Trinity Site — the McDonald Ranch


The Schmidt-McDonald Ranch House

The Schmidt-McDonald Ranch House

In 1913 German immigrant Franz Schmidt built a piece of military and scientific history, although he didn’t know it at the time.  He built a ranch house.  That ranch house, and the 640-acre ranch upon which it sat, were acquired in the 1930s by the McDonald family.  In 1942 however the McDonalds were ordered out of their house and off their ranch as the land was “leased” from them and “temporarily” incorporated into the Alamogordo Bombing and Gunnery Range, which would later become the White Sands Missile Range.

Scrubland surrounding the McDonald Ranch House

Scrubland surrounding the McDonald Ranch House

So much for temporary, because in 1945 the Manhattan Project came to the ranch.  The water storage tank became a swimming pool for project personnel, and the house became something else altogether.  It became the site of the plutonium assembly room for The Gadget, and it was a mere two miles from Ground Zero.

Schmidt-McDonald Ranch House plaque

Schmidt-McDonald Ranch House plaque

This plutonium assembly room was previously the master bedroom of the house.  Workbenches were brought in.  The former bedroom was meticulously cleaned, and then sealed off with plastic and tape to prevent dust contamination.  Signs were posted admonishing all who entered to wipe off their shoes.

The master bedroom and plutonium assembly room

The master bedroom and plutonium assembly room

Plutonium Assembly Room

Plutonium Assembly Room

Despite being only two miles from Ground Zero the McDonald Ranch House suffered very little damage, mostly broken windows.  The damage came later as the house fell into neglect and disrepair.

Entries provided =
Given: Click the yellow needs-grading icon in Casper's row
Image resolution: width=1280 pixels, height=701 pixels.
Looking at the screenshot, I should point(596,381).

---

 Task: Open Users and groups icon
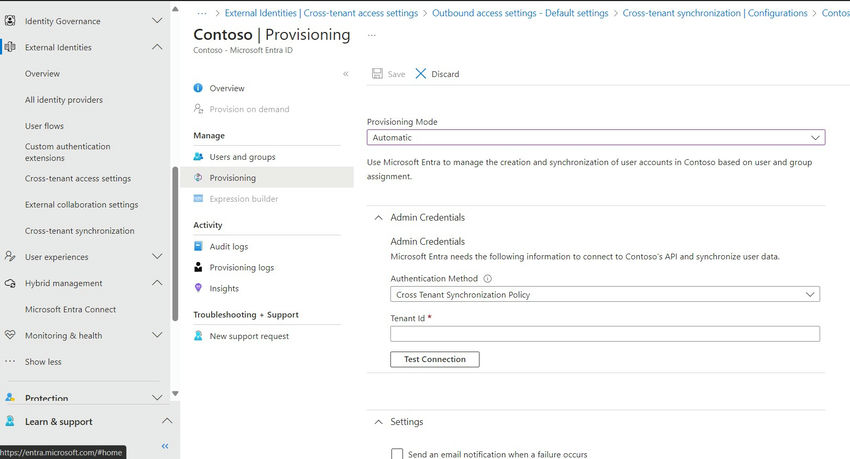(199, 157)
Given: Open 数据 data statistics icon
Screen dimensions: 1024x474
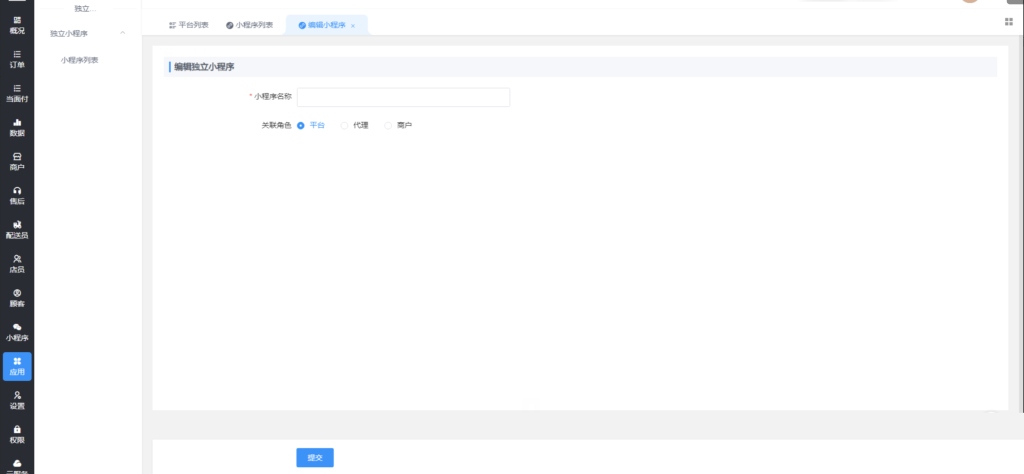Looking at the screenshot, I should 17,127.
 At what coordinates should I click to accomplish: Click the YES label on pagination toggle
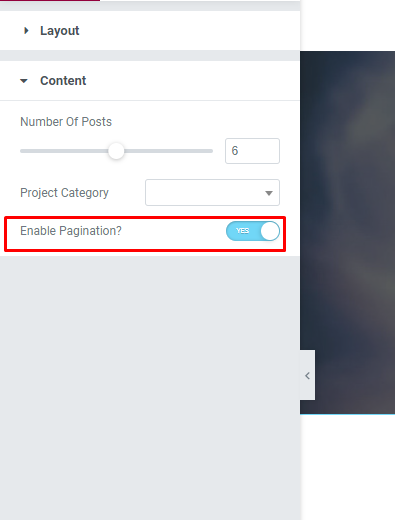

Required work =
(1) Can you return the McDonald Ranch passage between "So much for" and "from Ground Zero.", inclusive?
(2) Could you carry the McDonald Ranch House text further, beginning after its last sentence?

Responses for each task =
(1)
So much for temporary, because in 1945 the Manhattan Project came to the ranch.  The water storage tank became a swimming pool for project personnel, and the house became something else altogether.  It became the site of the plutonium assembly room for The Gadget, and it was a mere two miles from Ground Zero.

(2)
Alas, the ranch was never returned to the McDonalds.  Even though the force lease ended in 1980, along with the payments being made to the McDonalds, the land was not returned to them.  But if the government thought it was going to end there, they were wrong.  In 1982 David McDonald and his niece staged an armed takeover of the ranch house.

Adobe and stone construction dating back to 1913

Adobe and stone construction dating back to 1913

In the end the armed standoff ended after only three days, and the McDonalds were finally compensated for the loss of their ranch, but not by much.  The ranch house, land, related structures, and grazing rights were valued at around $1,600,000.  The McDonalds walked off with only $60,000 in their pockets.

Oscura Mountains

Oscura Mountains as viewed from the McDonald Ranch

The ranch house has been restored and is today under the jurisdiction of the National Park Service.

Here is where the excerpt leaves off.